Only the lines from the line containing "Task: Click the Add Representative button" through the final line of the entries should be printed, exactly as given, with the pictures left out.

Pixel coordinate grounding data:
======

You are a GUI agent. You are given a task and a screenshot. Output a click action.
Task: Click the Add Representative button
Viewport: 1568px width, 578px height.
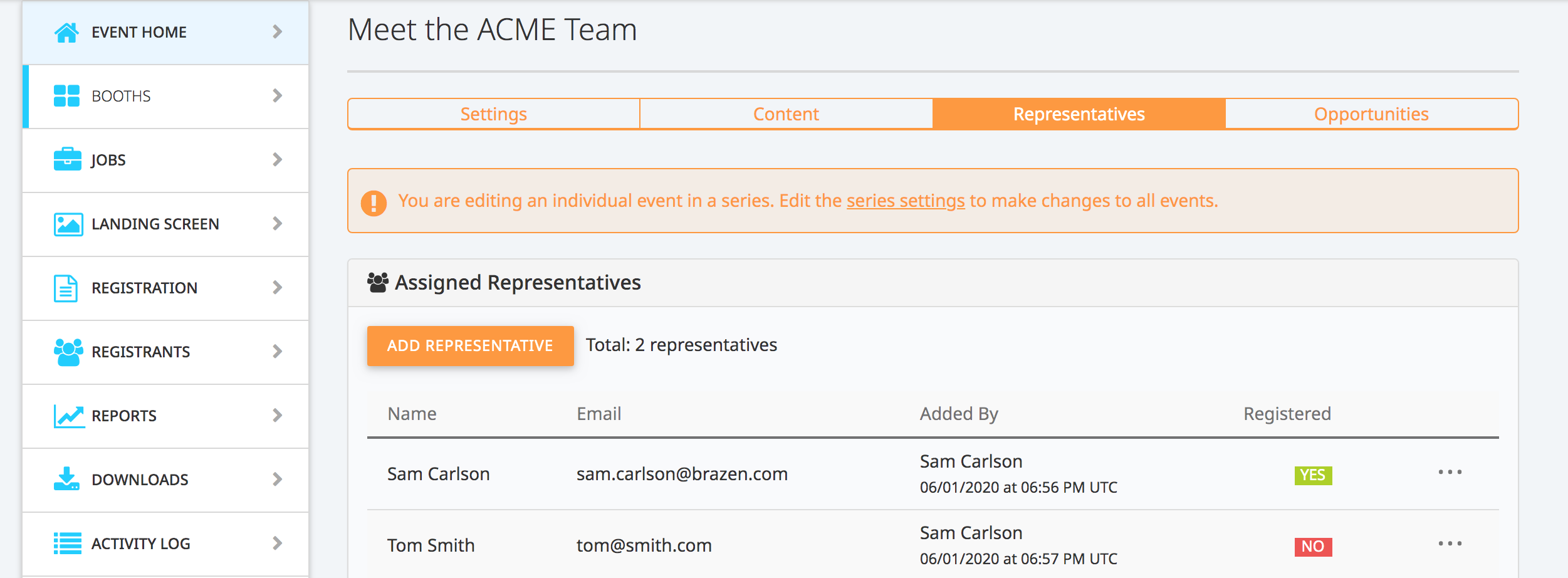click(x=470, y=345)
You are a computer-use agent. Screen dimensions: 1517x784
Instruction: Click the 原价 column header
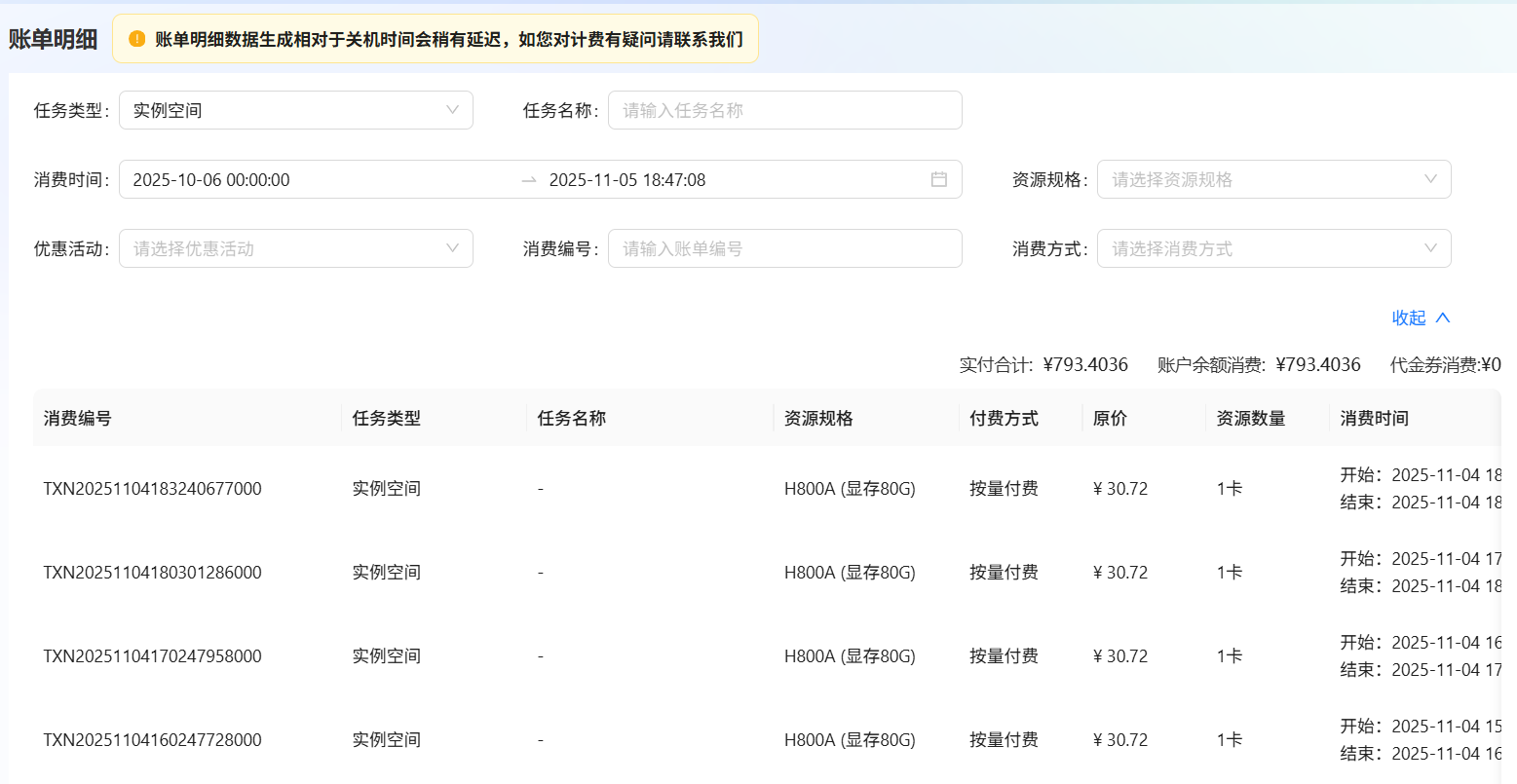1108,418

======

PROBLEM SOLUTION:
Task: Click the Add Representative button
Viewport: 1568px width, 578px height.
click(x=470, y=345)
You are a computer-use agent. Screen dimensions: 1517x784
Instruction: Click the 原价 column header
1108,418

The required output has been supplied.